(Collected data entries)
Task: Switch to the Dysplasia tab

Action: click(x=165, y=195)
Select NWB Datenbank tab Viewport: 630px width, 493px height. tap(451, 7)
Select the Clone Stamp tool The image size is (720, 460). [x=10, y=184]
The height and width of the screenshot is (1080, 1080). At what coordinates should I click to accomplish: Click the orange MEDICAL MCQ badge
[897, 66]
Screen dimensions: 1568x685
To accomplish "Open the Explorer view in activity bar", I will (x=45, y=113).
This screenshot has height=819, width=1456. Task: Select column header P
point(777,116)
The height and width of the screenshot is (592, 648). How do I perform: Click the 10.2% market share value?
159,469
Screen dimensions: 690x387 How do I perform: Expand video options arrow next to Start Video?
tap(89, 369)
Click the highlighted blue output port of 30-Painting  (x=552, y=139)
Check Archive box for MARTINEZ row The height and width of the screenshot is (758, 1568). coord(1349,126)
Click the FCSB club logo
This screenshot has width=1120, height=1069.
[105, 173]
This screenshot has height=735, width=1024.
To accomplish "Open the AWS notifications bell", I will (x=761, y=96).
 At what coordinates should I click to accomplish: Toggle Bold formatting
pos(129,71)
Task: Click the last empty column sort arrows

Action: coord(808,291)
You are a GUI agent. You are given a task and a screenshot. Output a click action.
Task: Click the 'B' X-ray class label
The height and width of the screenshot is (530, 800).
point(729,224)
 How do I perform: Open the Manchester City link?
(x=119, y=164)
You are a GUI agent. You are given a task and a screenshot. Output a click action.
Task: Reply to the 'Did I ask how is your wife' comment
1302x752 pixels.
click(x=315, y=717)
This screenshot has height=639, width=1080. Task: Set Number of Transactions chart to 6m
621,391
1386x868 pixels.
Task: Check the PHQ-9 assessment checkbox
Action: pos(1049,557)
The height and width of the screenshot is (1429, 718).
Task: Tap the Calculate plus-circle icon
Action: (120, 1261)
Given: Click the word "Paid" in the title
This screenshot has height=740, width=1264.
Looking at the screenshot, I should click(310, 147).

- _What to work on_:
Every line of the data above should be reproduced word for word.

- _Task response_:
Task: Switch to the Dysplasia tab

Action: click(x=165, y=195)
Select NWB Datenbank tab Viewport: 630px width, 493px height. tap(451, 7)
Select the Clone Stamp tool The image size is (720, 460). [x=10, y=184]
The height and width of the screenshot is (1080, 1080). At what coordinates should I click to accomplish: Click the orange MEDICAL MCQ badge
[897, 66]
Screen dimensions: 1568x685
To accomplish "Open the Explorer view in activity bar", I will (x=45, y=113).
This screenshot has height=819, width=1456. Task: Select column header P
point(777,116)
The height and width of the screenshot is (592, 648). How do I perform: Click the 10.2% market share value?
159,469
Screen dimensions: 690x387 How do I perform: Expand video options arrow next to Start Video?
tap(89, 369)
Click the highlighted blue output port of 30-Painting  (x=552, y=139)
Check Archive box for MARTINEZ row The height and width of the screenshot is (758, 1568). coord(1349,126)
Click the FCSB club logo
This screenshot has width=1120, height=1069.
[105, 173]
This screenshot has height=735, width=1024.
To accomplish "Open the AWS notifications bell", I will (x=761, y=96).
 At what coordinates should I click to accomplish: Toggle Bold formatting
pos(129,71)
Task: Click the last empty column sort arrows

Action: coord(808,291)
You are a GUI agent. You are given a task and a screenshot. Output a click action.
Task: Click the 'B' X-ray class label
The height and width of the screenshot is (530, 800).
point(729,224)
 How do I perform: Open the Manchester City link?
(x=119, y=164)
You are a GUI agent. You are given a task and a screenshot. Output a click action.
Task: Reply to the 'Did I ask how is your wife' comment
1302x752 pixels.
click(x=315, y=717)
This screenshot has height=639, width=1080. Task: Set Number of Transactions chart to 6m
621,391
1386x868 pixels.
Task: Check the PHQ-9 assessment checkbox
Action: pos(1049,557)
The height and width of the screenshot is (1429, 718).
Task: Tap the Calculate plus-circle icon
Action: (120, 1261)
Given: Click the word "Paid" in the title
This screenshot has height=740, width=1264.
Looking at the screenshot, I should click(310, 147).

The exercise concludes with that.